とはいえ、証券会社が計画した資本政策をそのまま鵜呑みにして進めてしまうことは避けましょう。成長投資には不十分な資金調達しかできなかったり、逆に調達した資金の使途に困ってしまったり、あるいは株主構成が崩れて上場後の会社支配や、セカンドファイナンス(上場後の資金調達)に支障をきたすといったことも時として見られます。
上場前規制に注意
新規上場にあたっては、各証券取引所の形式基準において定められている上場前規制を遵守する必要があります。以前は上場直前のファイナンスそのものが禁止されていた時代もありましたが、現在はファイナンスに関しては原則として自由、その代わりに一定期間内のファイナンスについての開示が義務付けられています。この辺りの詳細については、専門書や証券取引所の規則集などを参照してください。
資金調達のタイミングにも注意
上場の最大の目的を資金調達に置くのであれば、上場時もしくは上場後の株式市場における資金調達を資本政策の主軸に据えれば良いでしょう。
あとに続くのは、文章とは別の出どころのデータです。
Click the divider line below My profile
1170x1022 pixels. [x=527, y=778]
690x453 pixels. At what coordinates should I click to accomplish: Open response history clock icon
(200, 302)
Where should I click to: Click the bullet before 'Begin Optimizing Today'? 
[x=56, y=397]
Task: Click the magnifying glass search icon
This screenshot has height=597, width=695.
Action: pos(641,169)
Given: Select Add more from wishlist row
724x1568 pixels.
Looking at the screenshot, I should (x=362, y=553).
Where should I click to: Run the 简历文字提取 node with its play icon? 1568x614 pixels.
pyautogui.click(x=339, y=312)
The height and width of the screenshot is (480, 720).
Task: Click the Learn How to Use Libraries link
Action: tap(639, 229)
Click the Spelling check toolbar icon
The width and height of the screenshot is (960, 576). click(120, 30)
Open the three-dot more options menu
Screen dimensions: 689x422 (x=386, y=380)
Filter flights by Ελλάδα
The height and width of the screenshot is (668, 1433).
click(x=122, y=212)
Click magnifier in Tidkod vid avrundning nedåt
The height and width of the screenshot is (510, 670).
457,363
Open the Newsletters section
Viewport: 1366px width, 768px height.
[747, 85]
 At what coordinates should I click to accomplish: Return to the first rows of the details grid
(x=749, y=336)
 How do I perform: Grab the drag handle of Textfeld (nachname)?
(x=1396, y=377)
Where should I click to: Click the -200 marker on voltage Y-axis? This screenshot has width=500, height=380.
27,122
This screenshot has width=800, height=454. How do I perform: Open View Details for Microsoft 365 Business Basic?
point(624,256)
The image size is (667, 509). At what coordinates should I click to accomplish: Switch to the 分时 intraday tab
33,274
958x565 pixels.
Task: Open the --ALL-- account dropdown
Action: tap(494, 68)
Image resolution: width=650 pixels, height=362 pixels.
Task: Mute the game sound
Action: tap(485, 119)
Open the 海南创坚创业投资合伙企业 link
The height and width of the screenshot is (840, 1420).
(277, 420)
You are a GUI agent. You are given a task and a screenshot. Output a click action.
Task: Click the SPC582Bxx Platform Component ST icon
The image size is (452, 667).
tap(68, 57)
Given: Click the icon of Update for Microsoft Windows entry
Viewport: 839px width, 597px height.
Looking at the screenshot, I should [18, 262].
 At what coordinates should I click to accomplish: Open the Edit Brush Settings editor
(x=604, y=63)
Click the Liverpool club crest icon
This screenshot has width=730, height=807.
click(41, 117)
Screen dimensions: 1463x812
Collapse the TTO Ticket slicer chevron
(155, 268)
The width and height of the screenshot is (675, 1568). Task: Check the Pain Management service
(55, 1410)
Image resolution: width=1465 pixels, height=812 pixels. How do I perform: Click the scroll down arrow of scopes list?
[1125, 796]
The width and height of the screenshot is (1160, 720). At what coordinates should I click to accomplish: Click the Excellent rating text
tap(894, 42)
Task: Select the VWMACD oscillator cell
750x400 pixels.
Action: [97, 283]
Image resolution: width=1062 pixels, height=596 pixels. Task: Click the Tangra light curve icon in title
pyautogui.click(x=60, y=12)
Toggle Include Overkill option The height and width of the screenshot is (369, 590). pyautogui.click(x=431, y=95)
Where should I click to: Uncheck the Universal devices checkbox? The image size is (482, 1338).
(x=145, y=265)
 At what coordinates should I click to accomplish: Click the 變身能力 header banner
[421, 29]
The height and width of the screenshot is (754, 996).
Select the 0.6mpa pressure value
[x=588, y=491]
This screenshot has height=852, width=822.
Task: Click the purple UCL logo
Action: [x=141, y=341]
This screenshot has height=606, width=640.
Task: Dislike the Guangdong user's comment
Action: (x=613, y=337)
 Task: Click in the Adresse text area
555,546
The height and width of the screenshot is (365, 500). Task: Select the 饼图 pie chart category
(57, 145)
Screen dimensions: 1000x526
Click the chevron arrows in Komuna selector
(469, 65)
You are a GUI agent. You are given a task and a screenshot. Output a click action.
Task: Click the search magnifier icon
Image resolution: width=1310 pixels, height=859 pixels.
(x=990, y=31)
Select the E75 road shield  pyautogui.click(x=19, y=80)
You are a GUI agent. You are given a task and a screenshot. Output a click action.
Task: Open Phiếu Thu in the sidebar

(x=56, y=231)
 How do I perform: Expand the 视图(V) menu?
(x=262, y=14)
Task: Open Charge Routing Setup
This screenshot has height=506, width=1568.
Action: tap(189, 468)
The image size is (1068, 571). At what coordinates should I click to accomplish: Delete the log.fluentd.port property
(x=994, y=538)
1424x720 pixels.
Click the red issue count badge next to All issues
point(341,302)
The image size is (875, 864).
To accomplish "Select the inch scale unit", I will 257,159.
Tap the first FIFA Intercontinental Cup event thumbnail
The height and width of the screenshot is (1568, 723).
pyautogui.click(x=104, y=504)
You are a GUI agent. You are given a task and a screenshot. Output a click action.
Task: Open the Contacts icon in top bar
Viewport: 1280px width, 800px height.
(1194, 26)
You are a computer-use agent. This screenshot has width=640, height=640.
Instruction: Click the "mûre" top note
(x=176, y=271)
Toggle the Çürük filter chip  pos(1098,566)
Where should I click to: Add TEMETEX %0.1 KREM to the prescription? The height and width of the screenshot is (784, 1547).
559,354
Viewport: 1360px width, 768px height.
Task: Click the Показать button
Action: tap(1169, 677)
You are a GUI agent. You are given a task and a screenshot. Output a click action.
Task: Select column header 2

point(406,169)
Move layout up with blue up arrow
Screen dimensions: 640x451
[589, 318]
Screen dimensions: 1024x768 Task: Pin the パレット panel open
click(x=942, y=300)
しかし中には、上場前にベンチャーキャピタル等から出資を仰ぎ、未上場のうちに資金調達をするケースもあるでしょう。また特定のキャピタルからの大口出資ではなく、複数の投資家から分散して資金調達をするというケースもあるかもしれません。この場合には、金融商品取引法上の「募集」に該当しないかどうか注意が必要です。募集に該当すると一定の届出と開示といった手続きが必要になります。